Zamudio argues many parolees whose alleged criminal violations are nonviolent felonies or misdemeanors still come within the district attorney's purview and they would likely benefit from less restrictive sanctions. Those parolees, he contends, should be entitled to an intermediate sanctions assessment. If the district attorney is not in a position to conduct such assessments, that office should be prohibited from filing petitions to revoke parole.
Zamudio's argument fails to recognize that, in reality, no significant difference exists between the revocation procedures for the two groups of parolees. If the supervising parole agency handles the violation and files a petition to revoke parole, it must also file a report containing an intermediate sanctions assessment for the court to review under section 3000.08 and *551rule 4.451. If the district attorney's office is evaluating the crime and a possible parole violation hearing, nothing in the statutes prevents that office from referring the matter to the supervising agency to evaluate the case and assess the appropriateness of sanctions other than revocation or a criminal prosecution. However, if the district attorney elects to file a revocation petition, the court must then order a report from the supervising parole agency, which should include an intermediate sanctions assessment for the court to review. Although the procedural steps occur in a different order, parolees subject to a filing by the district attorney lose no substantive protections under the relevant provisions merely because the report follows, rather than accompanies, the filing of the petition to revoke parole.

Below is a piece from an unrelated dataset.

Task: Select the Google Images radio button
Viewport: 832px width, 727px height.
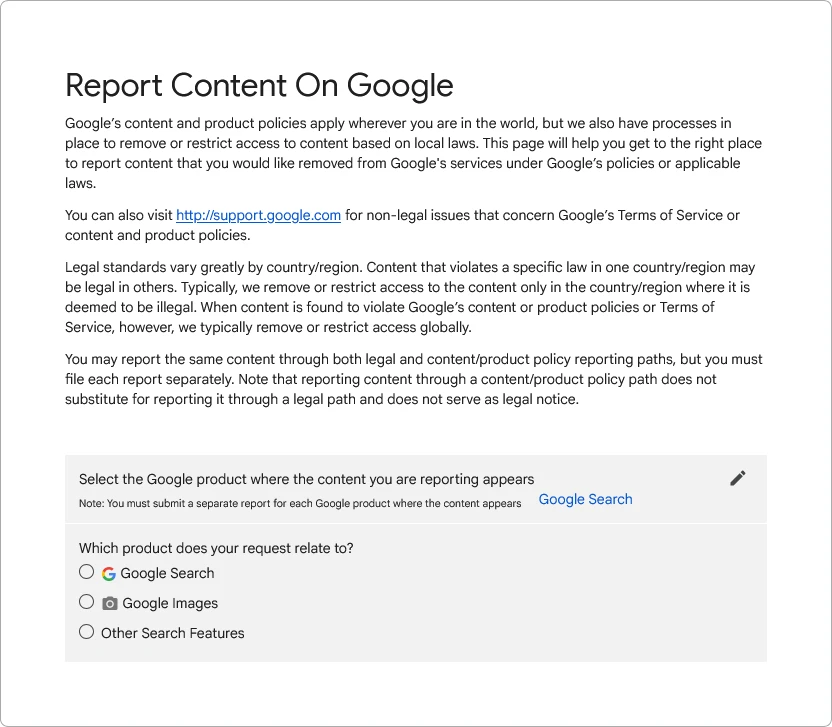Action: pyautogui.click(x=87, y=602)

There is no equal protection violation.
In sum, the superior court did not err in overruling the demurrer and denying the motion for sanctions.
*18DISPOSITION
The order is affirmed.
We concur:
ZELON, J.
SEGAL, J.
Statutory references are to this code.
The alternate public defender who represented Zamudio represented another parolee, Ignacio Castel, and also filed a demurrer and motion for assessment of intermediate sanctions in his parole revocation proceedings, which were pending in the same superior court department as Zamudio's. The court and counsel agreed the briefing, oral argument and ruling issued in Castel's case, heard immediately before Zamudio's, would be "incorporated into this case because the issues are identical."
Although technically moot because Zamudio has completed the additional 150-day period of incarceration ordered as a condition of reinstating parole, we exercise our discretion to consider the issue presented. It is capable of repetition, might otherwise evade review and is of continuing public interest. (See People v. Hronchak (2016)
" 'Flash incarceration,' is a period of detention in a city or a county jail due to a violation of a parolee's conditions of parole. The length of the detention can range between one and 10 consecutive days...." (§ 3000.08, subds. (d) & (e).)